- _Provided information_
========
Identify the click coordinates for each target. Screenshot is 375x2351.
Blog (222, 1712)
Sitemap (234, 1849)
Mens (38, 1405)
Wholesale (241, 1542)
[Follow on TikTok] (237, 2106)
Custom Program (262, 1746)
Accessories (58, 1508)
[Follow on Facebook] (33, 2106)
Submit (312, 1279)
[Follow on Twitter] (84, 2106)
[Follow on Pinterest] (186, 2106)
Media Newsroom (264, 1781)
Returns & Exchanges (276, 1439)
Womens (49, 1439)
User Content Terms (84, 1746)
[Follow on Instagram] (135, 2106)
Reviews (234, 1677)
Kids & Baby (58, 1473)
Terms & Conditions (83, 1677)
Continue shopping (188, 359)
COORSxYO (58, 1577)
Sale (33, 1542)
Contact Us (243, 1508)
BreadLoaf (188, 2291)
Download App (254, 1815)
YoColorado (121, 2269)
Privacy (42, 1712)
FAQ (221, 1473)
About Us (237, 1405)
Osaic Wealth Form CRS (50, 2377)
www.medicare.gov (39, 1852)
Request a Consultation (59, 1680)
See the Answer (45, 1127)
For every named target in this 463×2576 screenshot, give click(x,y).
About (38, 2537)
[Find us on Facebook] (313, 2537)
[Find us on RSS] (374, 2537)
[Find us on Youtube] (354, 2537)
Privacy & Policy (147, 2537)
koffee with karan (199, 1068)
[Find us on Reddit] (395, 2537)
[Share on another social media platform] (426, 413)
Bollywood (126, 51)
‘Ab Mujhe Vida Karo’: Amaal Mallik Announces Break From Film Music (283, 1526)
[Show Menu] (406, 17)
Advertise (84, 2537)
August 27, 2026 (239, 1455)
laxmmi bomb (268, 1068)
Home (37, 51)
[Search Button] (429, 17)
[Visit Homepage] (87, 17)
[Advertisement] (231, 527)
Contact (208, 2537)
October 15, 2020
========
- _What you will do_
Each line of the data is to be retyped exactly.

- _Written answer_
Identify the click coordinates for each target. Screenshot is 375x2351.
Blog (222, 1712)
Sitemap (234, 1849)
Mens (38, 1405)
Wholesale (241, 1542)
[Follow on TikTok] (237, 2106)
Custom Program (262, 1746)
Accessories (58, 1508)
[Follow on Facebook] (33, 2106)
Submit (312, 1279)
[Follow on Twitter] (84, 2106)
[Follow on Pinterest] (186, 2106)
Media Newsroom (264, 1781)
Returns & Exchanges (276, 1439)
Womens (49, 1439)
User Content Terms (84, 1746)
[Follow on Instagram] (135, 2106)
Reviews (234, 1677)
Kids & Baby (58, 1473)
Terms & Conditions (83, 1677)
Continue shopping (188, 359)
COORSxYO (58, 1577)
Sale (33, 1542)
Contact Us (243, 1508)
BreadLoaf (188, 2291)
Download App (254, 1815)
YoColorado (121, 2269)
Privacy (42, 1712)
FAQ (221, 1473)
About Us (237, 1405)
Osaic Wealth Form CRS (50, 2377)
www.medicare.gov (39, 1852)
Request a Consultation (59, 1680)
See the Answer (45, 1127)
For every named target in this 463×2576 screenshot, give click(x,y).
About (38, 2537)
[Find us on Facebook] (313, 2537)
[Find us on RSS] (374, 2537)
[Find us on Youtube] (354, 2537)
Privacy & Policy (147, 2537)
koffee with karan (199, 1068)
[Find us on Reddit] (395, 2537)
[Share on another social media platform] (426, 413)
Bollywood (126, 51)
‘Ab Mujhe Vida Karo’: Amaal Mallik Announces Break From Film Music (283, 1526)
[Show Menu] (406, 17)
Advertise (84, 2537)
August 27, 2026 (239, 1455)
laxmmi bomb (268, 1068)
Home (37, 51)
[Search Button] (429, 17)
[Visit Homepage] (87, 17)
[Advertisement] (231, 527)
Contact (208, 2537)
October 15, 2020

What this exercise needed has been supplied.